Work to complete — Go through the entries below from the first line and output each one exactly, up to and including the line with "Given: Click the Recruitment sidebar icon".
The data Block Start
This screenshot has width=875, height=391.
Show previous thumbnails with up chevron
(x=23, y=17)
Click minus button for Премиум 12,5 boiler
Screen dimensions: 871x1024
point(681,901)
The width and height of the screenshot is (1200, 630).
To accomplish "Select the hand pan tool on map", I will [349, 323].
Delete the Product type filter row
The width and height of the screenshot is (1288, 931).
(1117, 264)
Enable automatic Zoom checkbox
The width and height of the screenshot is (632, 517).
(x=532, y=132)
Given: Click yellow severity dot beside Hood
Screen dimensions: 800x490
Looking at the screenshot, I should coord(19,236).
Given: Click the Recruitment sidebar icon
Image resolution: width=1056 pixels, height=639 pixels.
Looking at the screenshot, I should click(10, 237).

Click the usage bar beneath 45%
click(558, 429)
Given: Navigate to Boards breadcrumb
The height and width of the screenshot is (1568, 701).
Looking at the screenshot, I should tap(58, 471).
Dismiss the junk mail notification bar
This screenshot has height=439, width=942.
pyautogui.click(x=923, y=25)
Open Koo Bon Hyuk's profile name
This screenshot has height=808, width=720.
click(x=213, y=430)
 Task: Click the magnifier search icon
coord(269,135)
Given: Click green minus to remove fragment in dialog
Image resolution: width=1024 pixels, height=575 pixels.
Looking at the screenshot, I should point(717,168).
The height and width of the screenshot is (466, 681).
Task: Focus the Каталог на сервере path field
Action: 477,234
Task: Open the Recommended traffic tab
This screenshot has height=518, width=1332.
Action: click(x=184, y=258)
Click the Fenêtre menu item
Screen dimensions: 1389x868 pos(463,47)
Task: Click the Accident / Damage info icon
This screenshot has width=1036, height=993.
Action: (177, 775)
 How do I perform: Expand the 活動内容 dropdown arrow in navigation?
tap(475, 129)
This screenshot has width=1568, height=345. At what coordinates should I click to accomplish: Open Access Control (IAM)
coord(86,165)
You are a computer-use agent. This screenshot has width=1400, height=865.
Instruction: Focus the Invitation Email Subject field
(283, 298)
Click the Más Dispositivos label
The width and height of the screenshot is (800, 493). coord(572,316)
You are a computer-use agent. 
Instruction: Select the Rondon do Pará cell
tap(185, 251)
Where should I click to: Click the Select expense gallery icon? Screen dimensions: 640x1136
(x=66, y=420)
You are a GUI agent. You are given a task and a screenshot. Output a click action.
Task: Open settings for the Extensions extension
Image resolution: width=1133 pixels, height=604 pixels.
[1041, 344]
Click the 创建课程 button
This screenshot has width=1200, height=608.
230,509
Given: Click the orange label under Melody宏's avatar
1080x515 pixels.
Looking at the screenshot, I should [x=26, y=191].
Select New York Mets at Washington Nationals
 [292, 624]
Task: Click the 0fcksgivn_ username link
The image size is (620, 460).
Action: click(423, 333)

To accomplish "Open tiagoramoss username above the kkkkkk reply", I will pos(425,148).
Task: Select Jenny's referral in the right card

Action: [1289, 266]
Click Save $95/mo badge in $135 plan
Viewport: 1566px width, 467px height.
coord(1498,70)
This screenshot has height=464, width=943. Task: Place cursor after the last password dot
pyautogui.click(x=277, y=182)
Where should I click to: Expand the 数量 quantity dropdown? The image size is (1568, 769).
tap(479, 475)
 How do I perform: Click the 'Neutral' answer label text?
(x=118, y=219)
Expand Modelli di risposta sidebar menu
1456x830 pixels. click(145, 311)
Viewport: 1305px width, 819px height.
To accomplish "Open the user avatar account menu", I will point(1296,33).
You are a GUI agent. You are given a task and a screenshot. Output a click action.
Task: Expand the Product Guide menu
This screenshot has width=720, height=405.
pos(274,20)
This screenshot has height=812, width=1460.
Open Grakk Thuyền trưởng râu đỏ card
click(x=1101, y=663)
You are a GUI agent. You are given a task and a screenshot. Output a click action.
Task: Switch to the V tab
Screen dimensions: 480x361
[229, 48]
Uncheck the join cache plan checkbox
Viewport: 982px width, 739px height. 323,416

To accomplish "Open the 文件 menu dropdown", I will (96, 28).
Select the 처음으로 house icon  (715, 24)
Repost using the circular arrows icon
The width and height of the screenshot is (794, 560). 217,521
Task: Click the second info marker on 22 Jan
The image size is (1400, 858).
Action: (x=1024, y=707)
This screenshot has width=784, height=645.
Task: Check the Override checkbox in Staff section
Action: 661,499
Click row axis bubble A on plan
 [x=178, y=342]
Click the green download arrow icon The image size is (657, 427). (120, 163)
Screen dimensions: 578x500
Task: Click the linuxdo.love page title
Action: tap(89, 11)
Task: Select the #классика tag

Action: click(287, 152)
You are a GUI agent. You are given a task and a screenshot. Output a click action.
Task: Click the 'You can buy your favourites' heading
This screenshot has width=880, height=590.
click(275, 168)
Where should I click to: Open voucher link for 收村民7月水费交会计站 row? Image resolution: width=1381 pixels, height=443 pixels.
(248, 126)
The data Block End
Solved exercise —
This screenshot has width=875, height=391.
Show previous thumbnails with up chevron
(x=23, y=17)
Click minus button for Премиум 12,5 boiler
Screen dimensions: 871x1024
point(681,901)
The width and height of the screenshot is (1200, 630).
To accomplish "Select the hand pan tool on map", I will [349, 323].
Delete the Product type filter row
The width and height of the screenshot is (1288, 931).
(1117, 264)
Enable automatic Zoom checkbox
The width and height of the screenshot is (632, 517).
(x=532, y=132)
Given: Click yellow severity dot beside Hood
Screen dimensions: 800x490
Looking at the screenshot, I should coord(19,236).
Given: Click the Recruitment sidebar icon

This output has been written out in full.